I haven’t made much progress with the work since then but my ideas are much clearer, and I know that with time I can knuckle down and make something out of them.
The temperatures plummeted last night, so I knew that another walk outside was out of the question for today. It was a good day. I really set my affairs in order and I really am quite clear now what I want to write.
There was a little incident this evening which broke up the monotony of work, for a while. I was tapping the chewed-up wet nib of my ink pen onto the base of my desk light; one of those touch-lamps, so as I did it the light became dim, bright, brighter, then clicked off. Then again, dim, bright, brighter, off, dim again, bright, brighter, then darkness, bouncing a strobe effect off the walls that was hypnotizing to watch.
Eventually, this attracted the attention of a small fly. It flew in through the crack of open window that I’d left to air the room: they always find the cracks. It began circling the lamp as I played with my pen, and the whole time I was secretly watching the movements of the circling fly; this fly would occasionally land, on the piles of strewn-up paper, sweet wrappers, dirty tissues, teabags, scratched-off beer labels and chewed-up pens I had gathered around me over the past few weeks, but always jump off again too quickly for me to take action. It was as if it was afraid to land on the pulsating light, instead spiralling closer and closer without ever touching it. I stopped the cycle on the brightest setting and the fly landed. The hundred watt bulb blazed through the shade.

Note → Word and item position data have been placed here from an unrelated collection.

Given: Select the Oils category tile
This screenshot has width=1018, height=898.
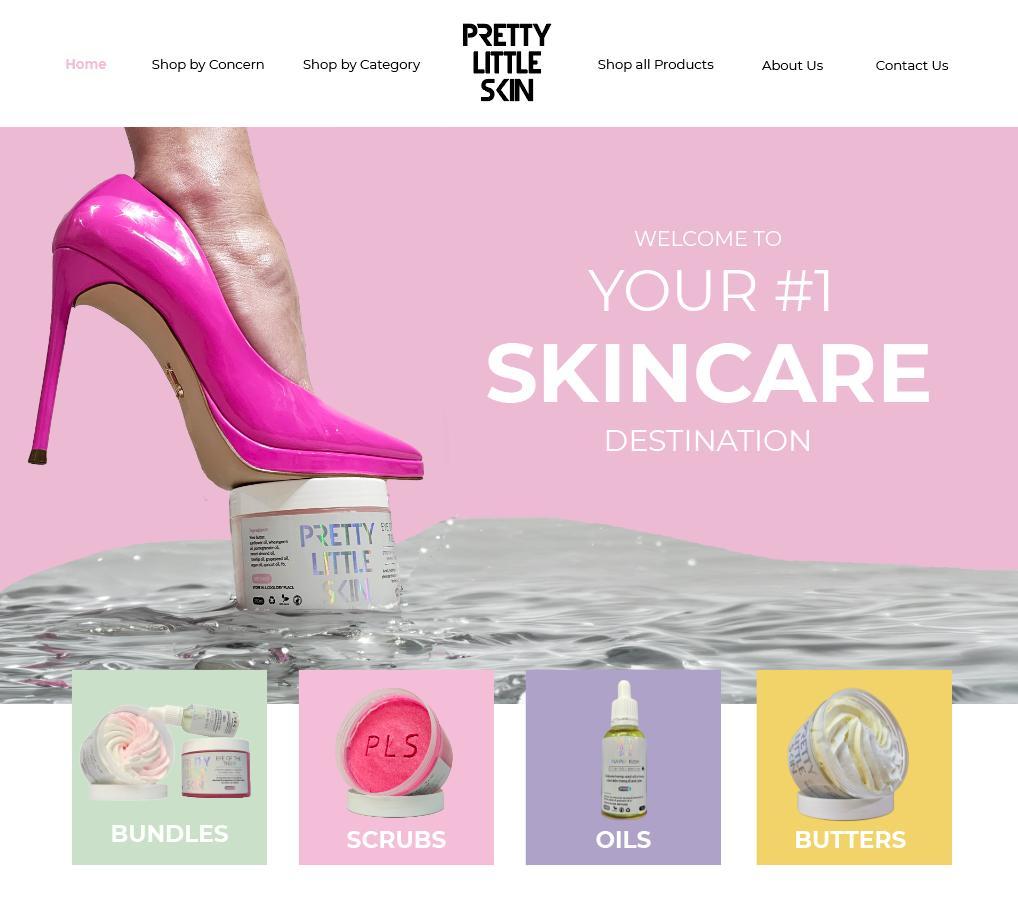Looking at the screenshot, I should (x=623, y=767).
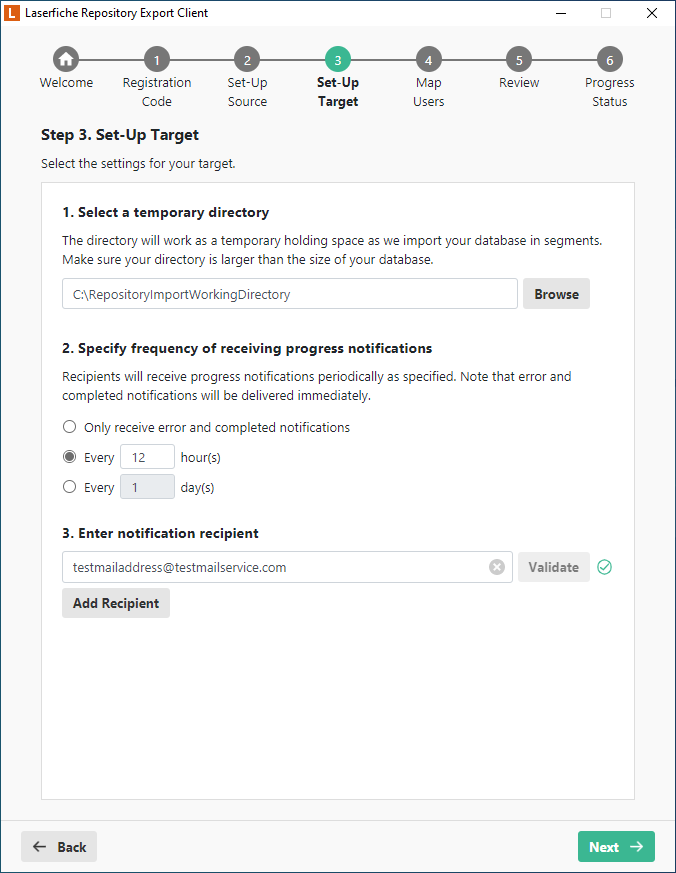676x873 pixels.
Task: Click the Laserfiche logo in the title bar
Action: [x=14, y=13]
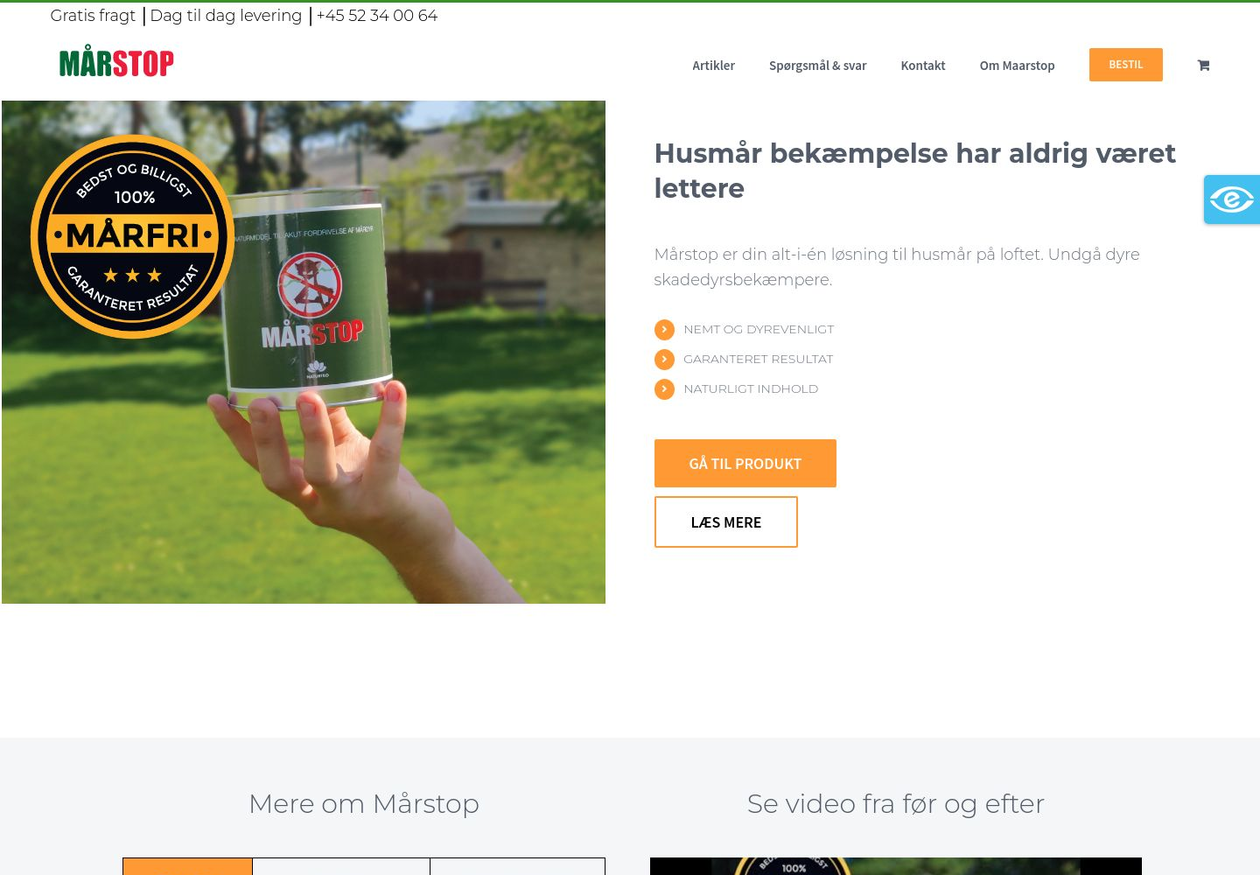Select the orange tab under Mere om Mårstop
Viewport: 1260px width, 875px height.
(187, 866)
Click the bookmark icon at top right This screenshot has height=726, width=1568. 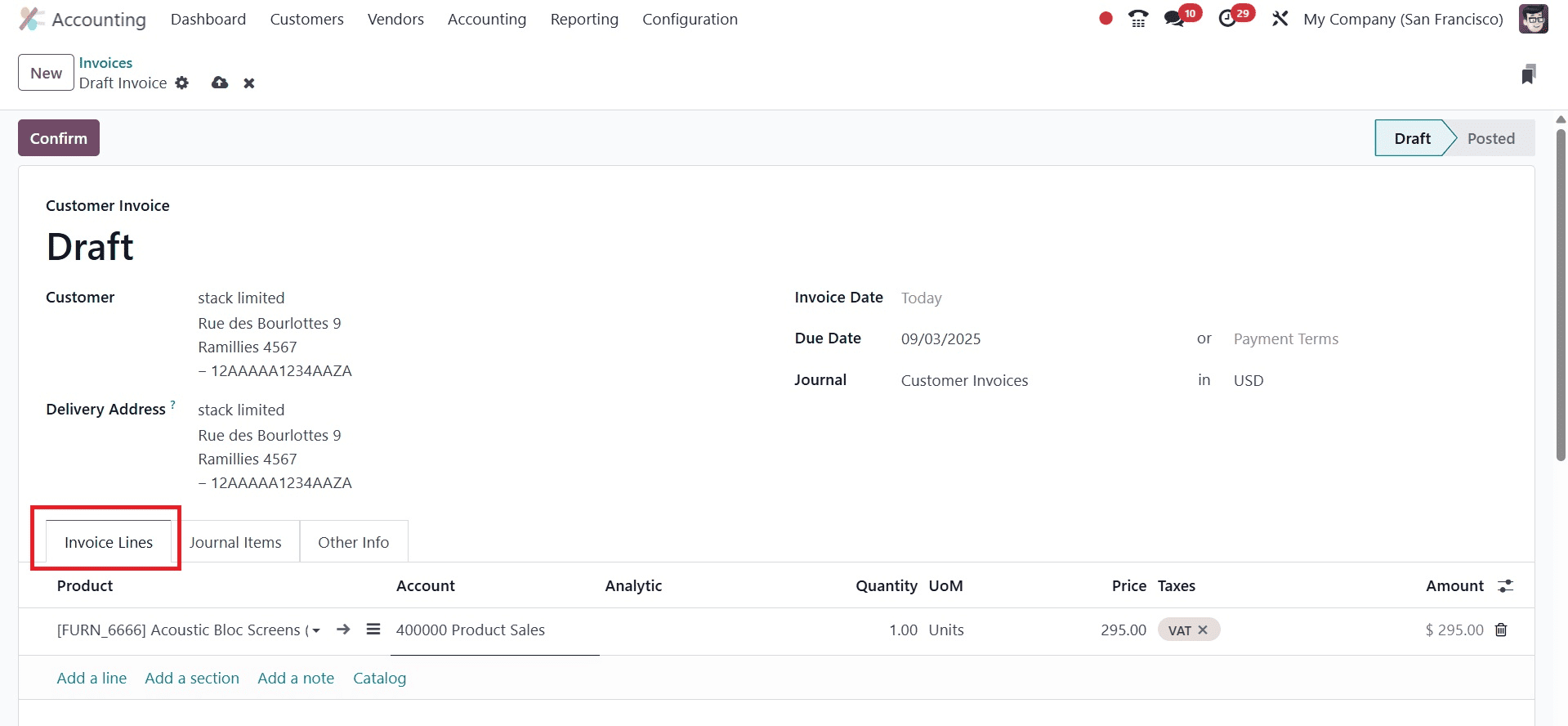point(1528,74)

I saw red. The feeling was bizarre and unexpected. This was my chance. Slowly, agonisingly, the fly lifted its wings and hopped the short distance onto the very top of the lampshade. There was a muted echo of a buzz. I silently lifted the textbook in my hand high into the air and with grace and style, at last brought it crashing down upon the offender.
With a sudden flash of light and a deafening pop the lampshade crumpled and the bulb exploded, strewing broken glass across my notes and into my washing, interspersing with the piles of junk with which I had learned to surround myself and spraying in glittering shards across my carpet. I was plunged into a darkness that was almost complete, save for the streetlamps that lit the quad casting an orange glow on my ceiling that my eyes gradually adjusted to see. The dust settled, and I saw that the fly was dead. I sat there, and I looked carefully at the mess that I had made, in the half-light, for a few minutes, and then it dawned on me that I had shards of glass on my pyjamas. I went into the communal kitchen to clear myself up, and, sighing, made myself a fresh cup of tea. The old one probably had glass in the bottom.
I feel so helpless. It looks as if I’ll have to work without a desk lamp until the dissertation’s finished. And there’s no time to ask anybody to fix the ceiling hole, either. The nightmares have been getting worse. But I’m pouring myself into my work, at least for now. It seems like the most sensible thing to do under the circumstances. I can only faintly trust a larger hope that seems so hopelessly out of reach: that I’ll finish, and everything will get fixed and work out, and I’ll be home in time for Christmas so I can cook and bake and break bread with my family as if none of this term ever happened. Maybe that’s already true. I feel like I can hardly remember any of it as it is.